**Problem to solve**
Extract the text of every item below word for word, leaving out the pictures.

**Item position entries**
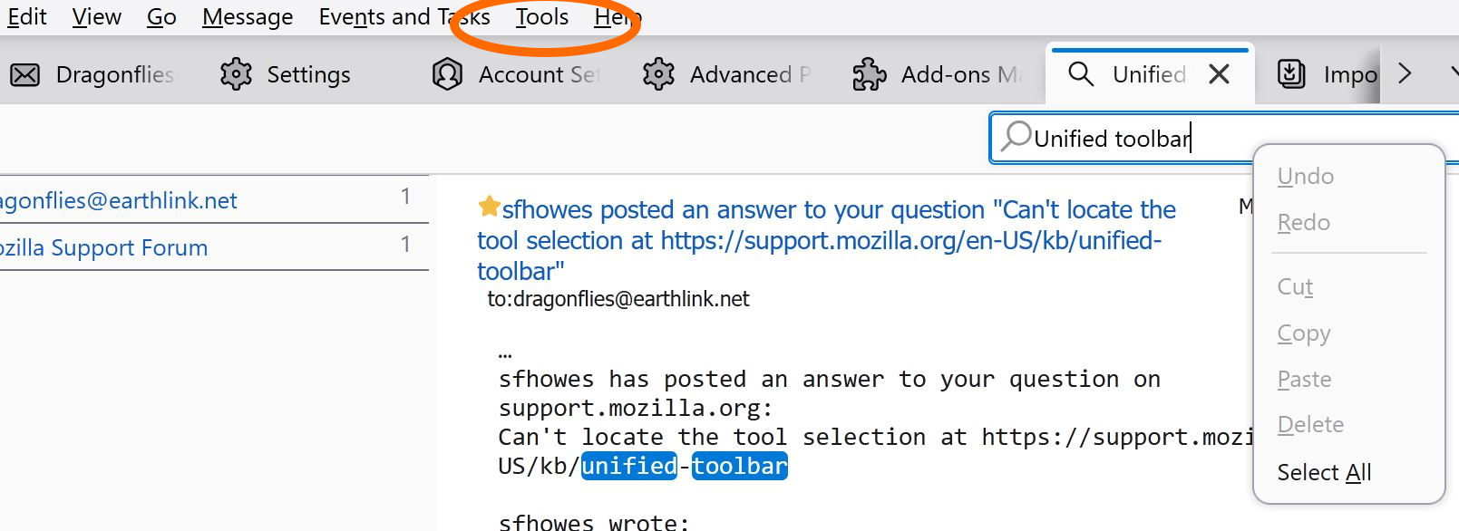Screen dimensions: 1459x531
Task: Open the Message menu
Action: [248, 17]
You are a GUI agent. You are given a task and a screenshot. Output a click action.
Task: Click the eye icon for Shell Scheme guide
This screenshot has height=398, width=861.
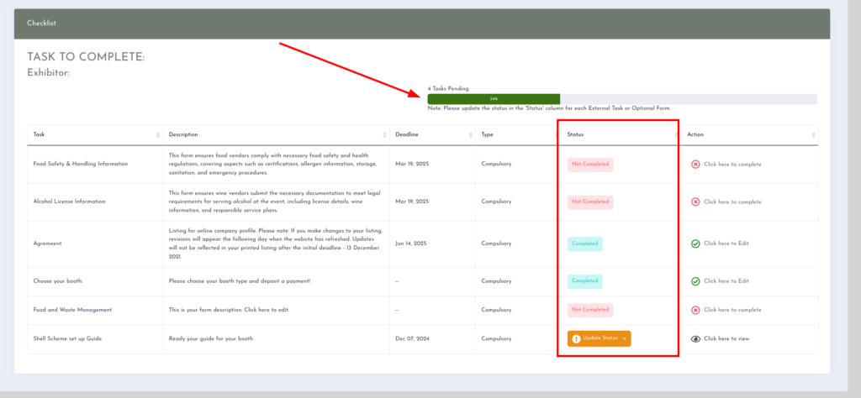tap(695, 338)
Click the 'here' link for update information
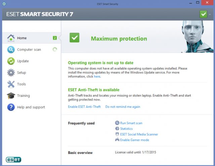The image size is (215, 166). pos(97,76)
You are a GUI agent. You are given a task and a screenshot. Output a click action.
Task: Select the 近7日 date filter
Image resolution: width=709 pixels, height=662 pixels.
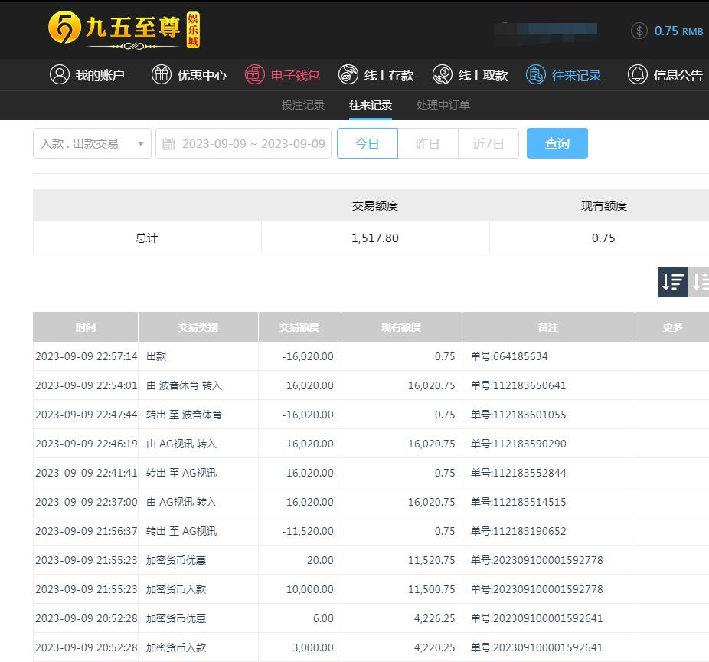(488, 143)
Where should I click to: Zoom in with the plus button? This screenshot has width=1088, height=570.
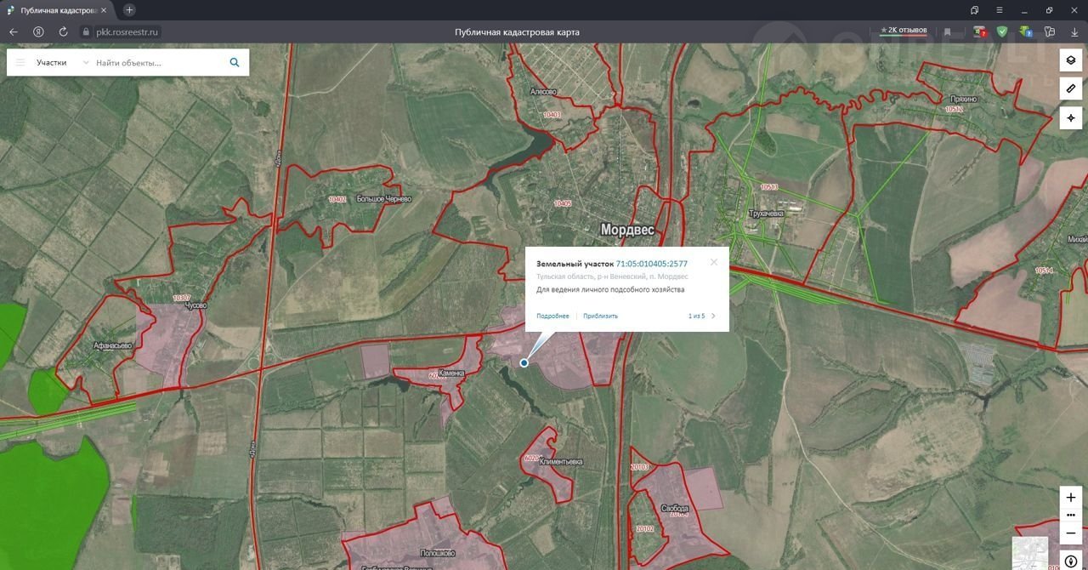click(x=1070, y=497)
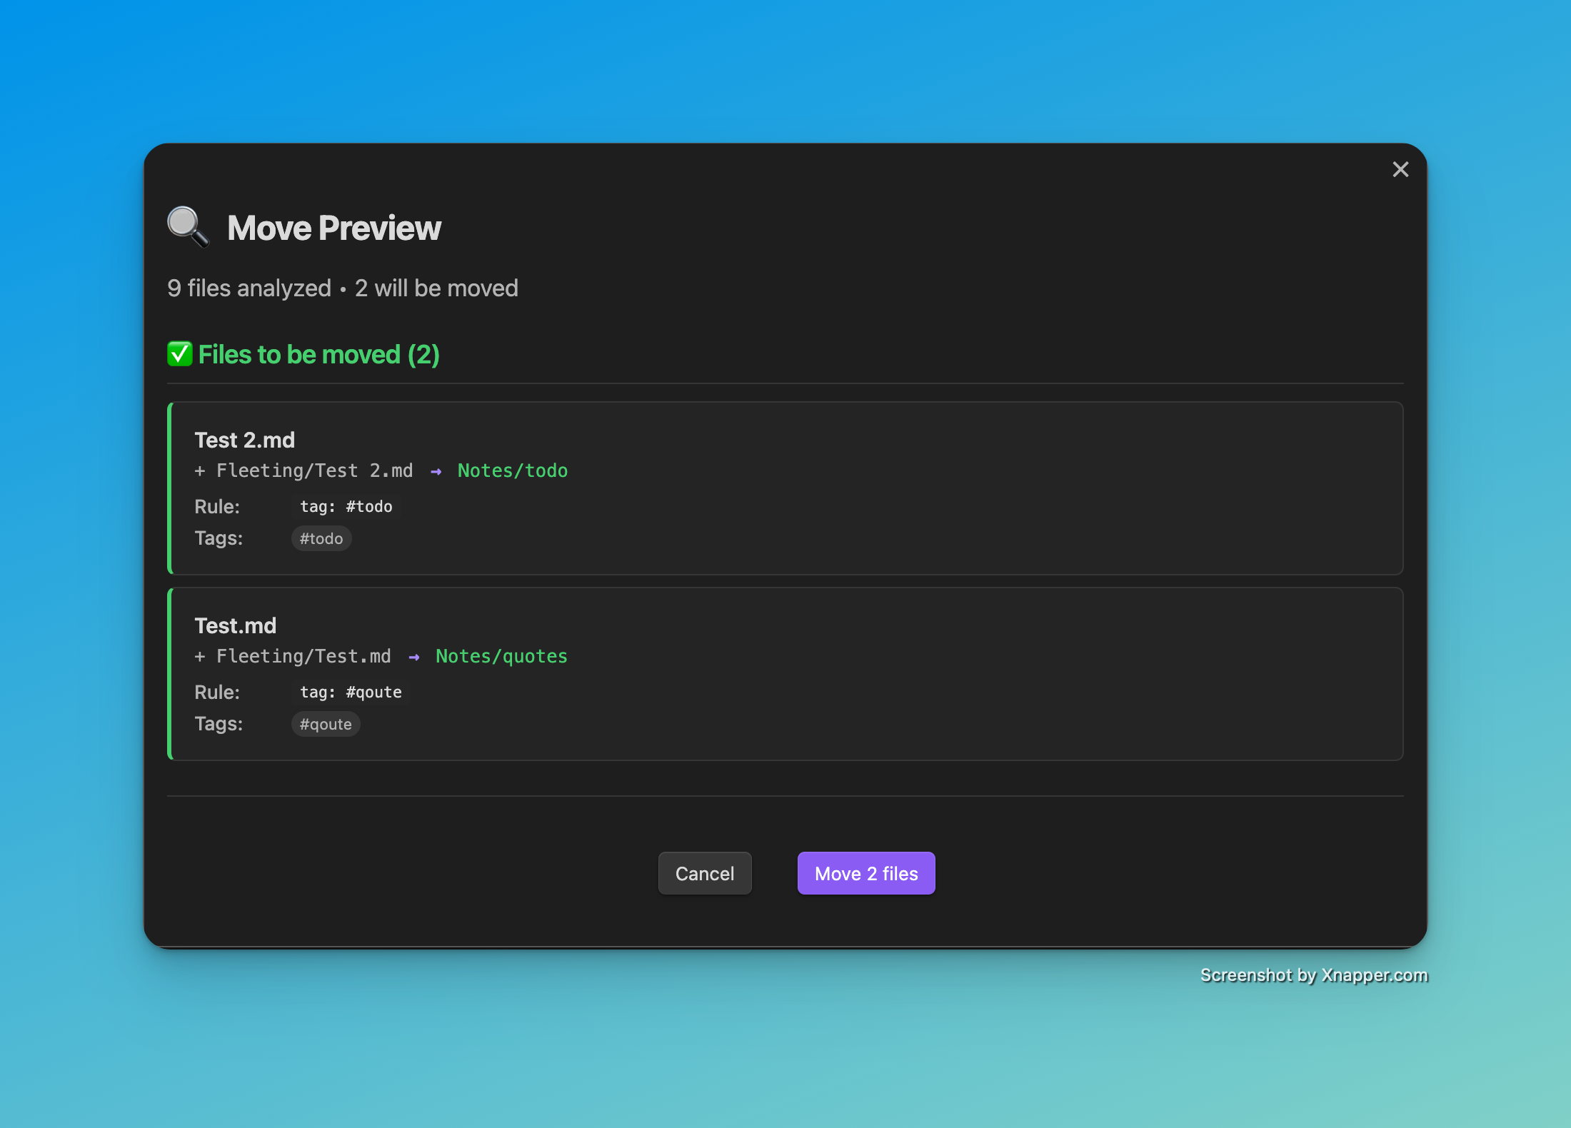Click the 'tag: #qoute' rule code
1571x1128 pixels.
351,692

**Solution below**
Screen dimensions: 1459x531
Task: Open the Message menu
Action: [248, 17]
You are a GUI agent. You are given a task and a screenshot. Output a click action.
Task: Click the eye icon for Shell Scheme guide
This screenshot has height=398, width=861.
tap(695, 338)
Click the 'here' link for update information
The image size is (215, 166). pos(97,76)
You are a GUI agent. You are given a task and a screenshot. Output a click action.
Task: Select the 近7日 date filter
Image resolution: width=709 pixels, height=662 pixels.
(488, 143)
Where should I click to: Zoom in with the plus button? This screenshot has width=1088, height=570.
click(x=1070, y=497)
Click the 'tag: #qoute' rule code
1571x1128 pixels.
351,692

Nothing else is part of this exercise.